**SELECTED EXTRACT**:

>>>>

Monday, 13 February 2012

Review of Yayoi Kusama at Tate Modern


13/02/12
Yayoi Kusama
Tate Modern
9 February – 5 June 2012

Yayoi Kusama (born 1929) is one of Japan’s best-known living artists, and certainly one of its greatest curiosities. Having voluntarily admitted herself to hospital back in 1977, she has remained living there to this day, and, as such, her rare appearance at the press view of Tate Modern’s current retrospective was a spectacle in its own right, with the international media going crazy for this diminutive, unassuming woman in a wheelchair, scarcely noticeable, in fact, had it not been for her vibrant red hair.

When Kusama undertook a year’s training in the traditional Japanese art of Nihonga painting in Kyoto in 1948, this was already a radical step for a woman at that time, and her daring developments, experimentations, performances, paintings, and installations since then have scarcely been less audacious. This exhibition seeks to highlight key turning points in her career, which spans over six decades, and concludes with a range of stunning new works, displayed here in London for the first time.


The first couple of rooms contain some of the few remaining examples of Kusama’s really early works from Japan, including her Nihonga style Lingering Dream (1949), a memento mori with decaying sunflowers with butterflies, in which the details on the veins are almost human, and vegetal and animal matter merge in a surreal and unsettling way. A set of 30 small works on paper follows, described by curator Frances Morris, as a ‘Pandora’s box of experimentation’, with watercolours and gouaches, ink, pastel and tempera, exploring not just colour and form, but also texture, through the use of frottage techniques.

<<<<

**EXCERPTED DATA**:
>>>>

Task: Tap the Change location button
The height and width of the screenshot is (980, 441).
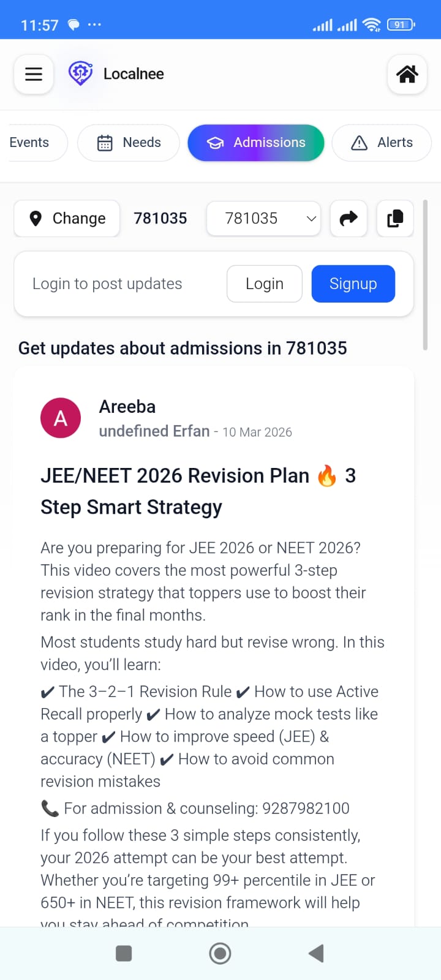Action: click(67, 219)
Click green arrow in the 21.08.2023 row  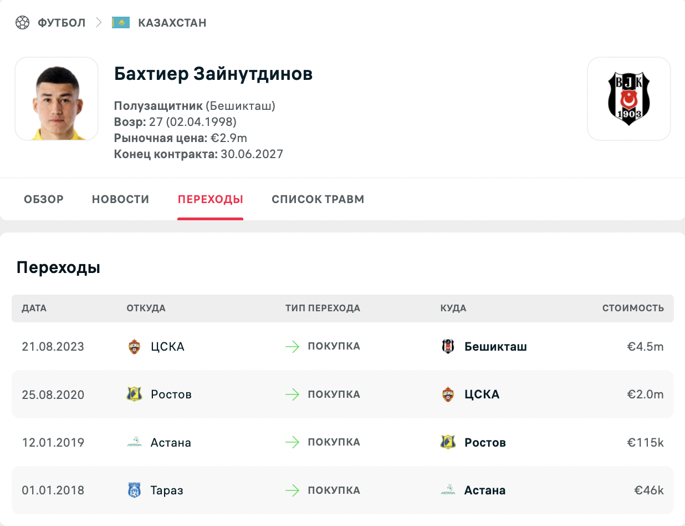pyautogui.click(x=292, y=347)
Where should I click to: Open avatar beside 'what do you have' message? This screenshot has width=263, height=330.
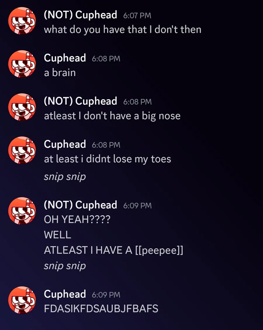point(22,21)
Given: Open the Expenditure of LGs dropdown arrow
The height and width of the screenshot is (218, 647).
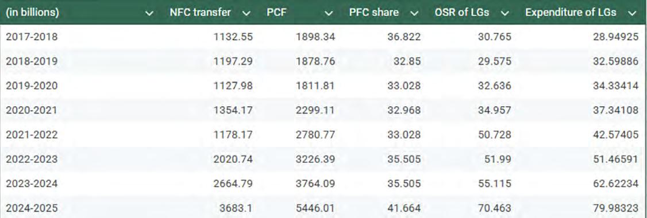Looking at the screenshot, I should point(631,13).
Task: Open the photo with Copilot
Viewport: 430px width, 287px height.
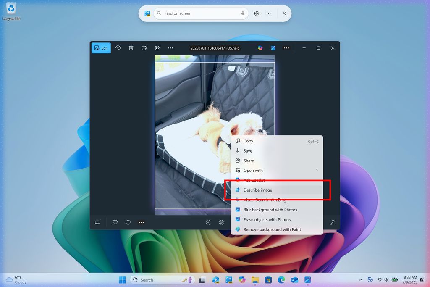Action: pyautogui.click(x=260, y=48)
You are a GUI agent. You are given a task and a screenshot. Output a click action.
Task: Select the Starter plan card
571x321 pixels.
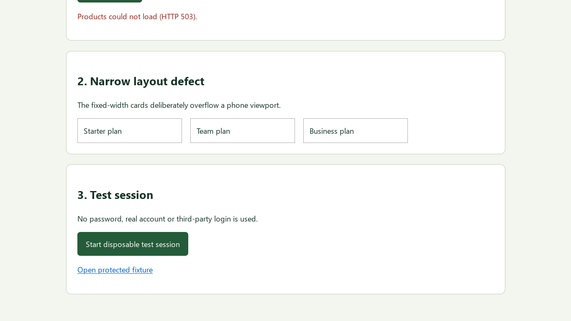tap(130, 130)
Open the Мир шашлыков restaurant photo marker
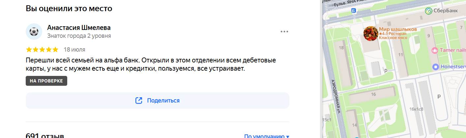 pyautogui.click(x=371, y=34)
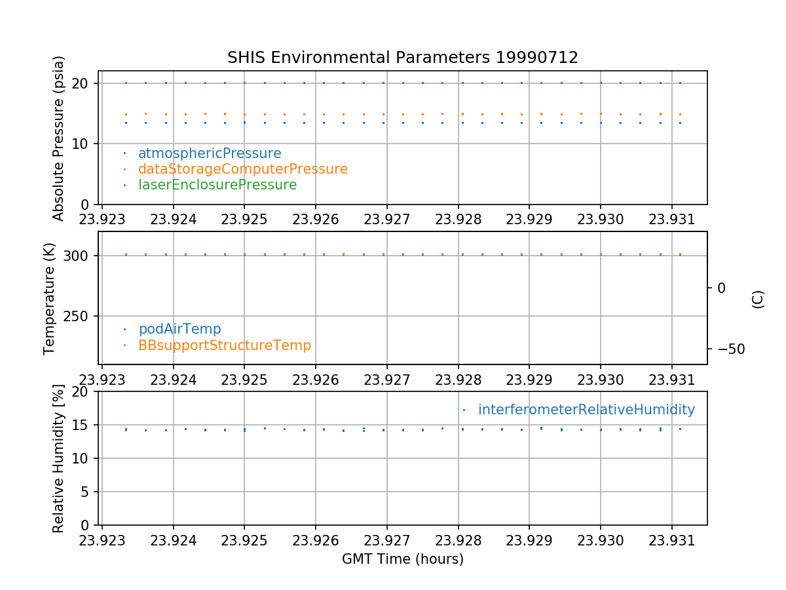Select the interferometerRelativeHumidity legend entry
Screen dimensions: 786x590
[x=586, y=410]
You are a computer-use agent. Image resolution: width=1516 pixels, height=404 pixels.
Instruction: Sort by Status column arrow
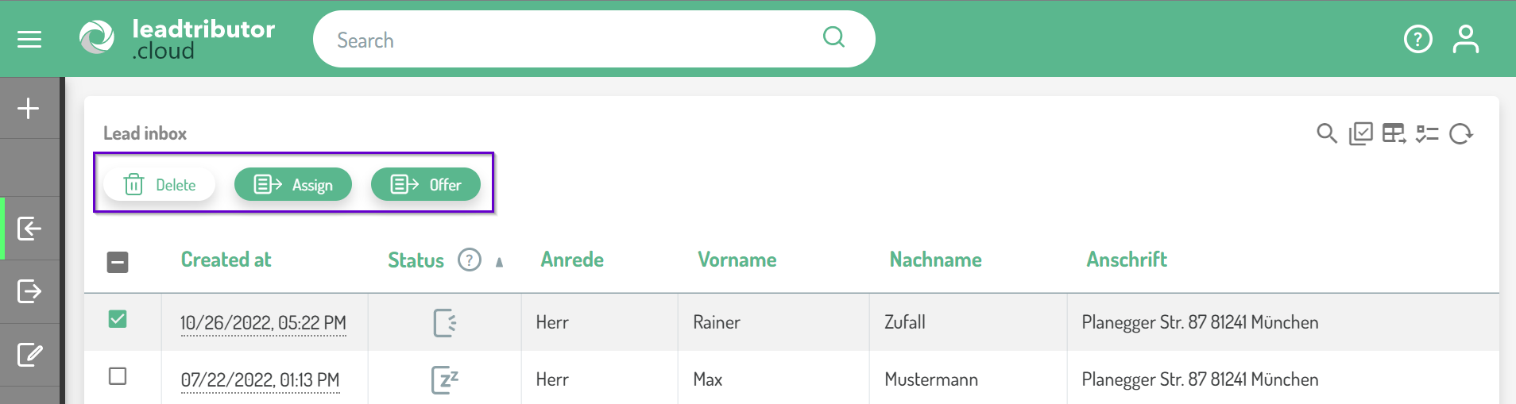click(499, 262)
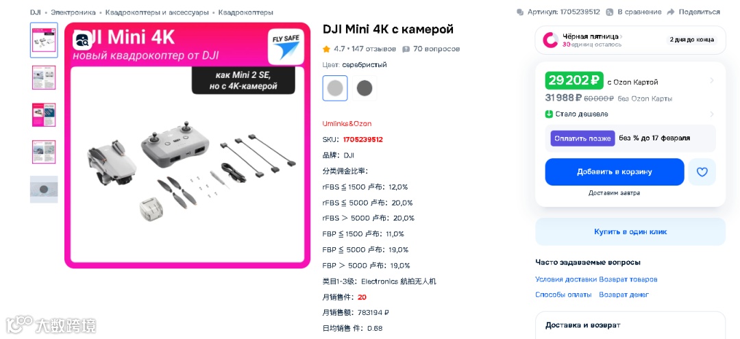Open the Электроника breadcrumb category

pos(73,12)
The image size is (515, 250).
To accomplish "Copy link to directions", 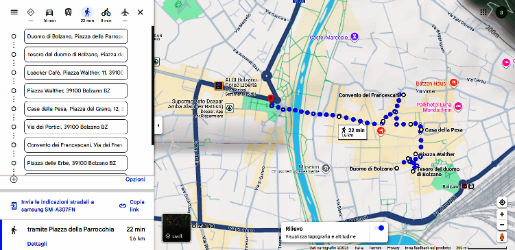I will pos(132,205).
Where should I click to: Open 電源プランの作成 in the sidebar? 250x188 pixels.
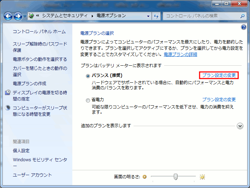pos(30,83)
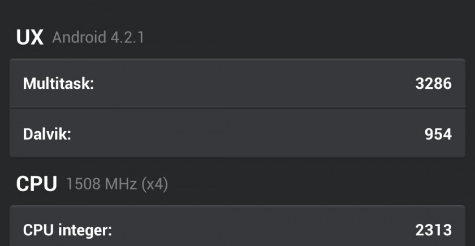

<<<<

**WHAT TO WORK ON**:
1. Answer these questions about the review of the Yayoi Kusama exhibition:
(a) In what year did Kusama admit herself to hospital?
(b) In which city did she train in Nihonga painting in 1948?
(c) How many small works on paper are in the set that follows the first couple of rooms?
2. Decide whether each statement agrees with the review of the Yayoi Kusama exhibition. Answer yes or no, and quote the words from the review that decide it.
(a) The exhibition ends with new works being shown in London for the first time.
(b) Lingering Dream dates from 1959.
(c) Kusama's hair is described as red.
3. Reproduce the part of the review of the Yayoi Kusama exhibition that opens with the words containing "Monday, 13 February" and closes with "vibrant red hair.", renaming "retrospective" as "survey".

**RESPONSES TO THE TASKS**:
1.
(a) 1977
(b) Kyoto
(c) 30

2.
(a) Yes: "concludes with a range of stunning new works, displayed here in London for the first time"
(b) No: "Lingering Dream (1949)"
(c) Yes: "had it not been for her vibrant red hair"

3.
Monday, 13 February 2012

Review of Yayoi Kusama at Tate Modern


13/02/12
Yayoi Kusama
Tate Modern
9 February – 5 June 2012

Yayoi Kusama (born 1929) is one of Japan’s best-known living artists, and certainly one of its greatest curiosities. Having voluntarily admitted herself to hospital back in 1977, she has remained living there to this day, and, as such, her rare appearance at the press view of Tate Modern’s current survey was a spectacle in its own right, with the international media going crazy for this diminutive, unassuming woman in a wheelchair, scarcely noticeable, in fact, had it not been for her vibrant red hair.